Inspiration
Why we chose AI readiness for Nigeria and Algeria: most global AI readiness tools focus on the US/Europe, leaving emerging economies underrepresented despite facing the most urgent infrastructure and policy decisions. As students from West and North Africa, we wanted to build something that reflects our region's real constraints and real data
What it does
our screens: Readiness Assessment (sector scores with confidence levels), AI Copilot (natural language Q&A), Investment Simulator (budget allocation -> ranged readiness projections with reasoning), and Responsible AI Center (confidence/data quality, non-goals, human review triggers).
How we built it
Data sourced from World Bank, national statistics bureaus (NBS Nigeria, ONS Algeria), ITU, UNESCO, Mo Ibrahim IIAG. Scoring methodology with weighted sector indicators. Frontend built as a web prototype demonstrating the four-screen flow.
Challenges we ran into
reconciling data availability/quality differences between Nigeria and Algeria, designing scenario ranges instead of single-point predictions, balancing AI reasoning depth with build-time constraints.
Accomplishments that we're proud of
We built a full data pipeline from scratch — pulling from four international sources, normalizing indicators into weighted sector scores, and surfacing confidence levels that reflect real data quality gaps. The investment simulator produces scenario ranges rather than point predictions, which required deliberate modeling choices at every step.
What we learned
how to translate raw public data into actionable policy reasoning, the importance of explicit non-goals and human-in-the-loop design in high-stakes decision support systems.

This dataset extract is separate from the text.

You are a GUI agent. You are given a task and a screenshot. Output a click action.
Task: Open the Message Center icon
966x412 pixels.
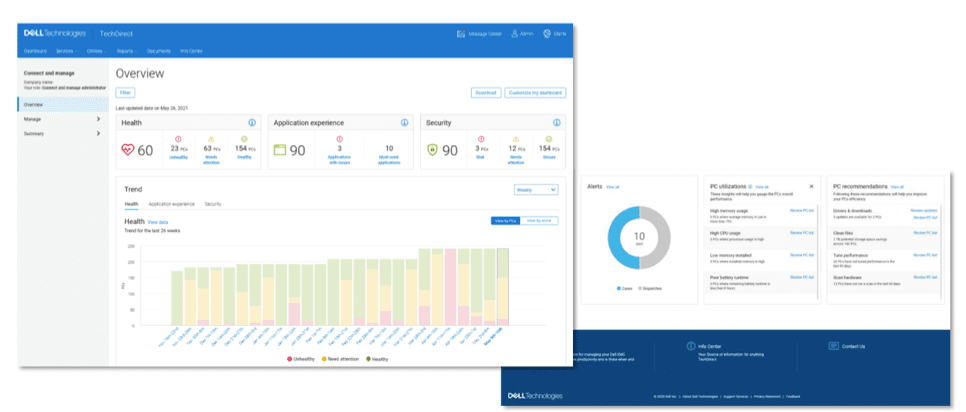pos(463,34)
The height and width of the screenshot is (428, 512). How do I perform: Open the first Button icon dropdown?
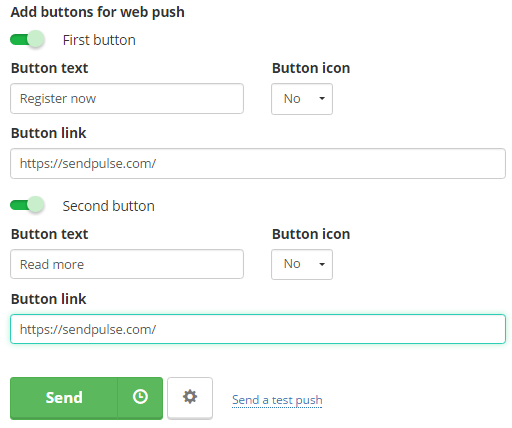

What's next for AI Readiness Copilot
Expanding coverage to all 54 African countries — not just Nigeria and Algeria. The scoring engine and data pipeline are already built to scale; it's a matter of sourcing and validating country-level indicator data. Connecting to live APIs so scores update automatically when new World Bank, WHO, or IIAG data is published — replacing the current static pipeline with real-time refreshes. Adding a policy recommendation engine that goes beyond comparison — suggesting specific, actionable investment priorities based on a country's unique bottleneck profile, budget constraints, and regional benchmarks. And partnering with African development institutions and ministries to validate the scoring methodology with domain experts on the ground — because the most important next step is making sure the people this tool is built for are the ones shaping how it works.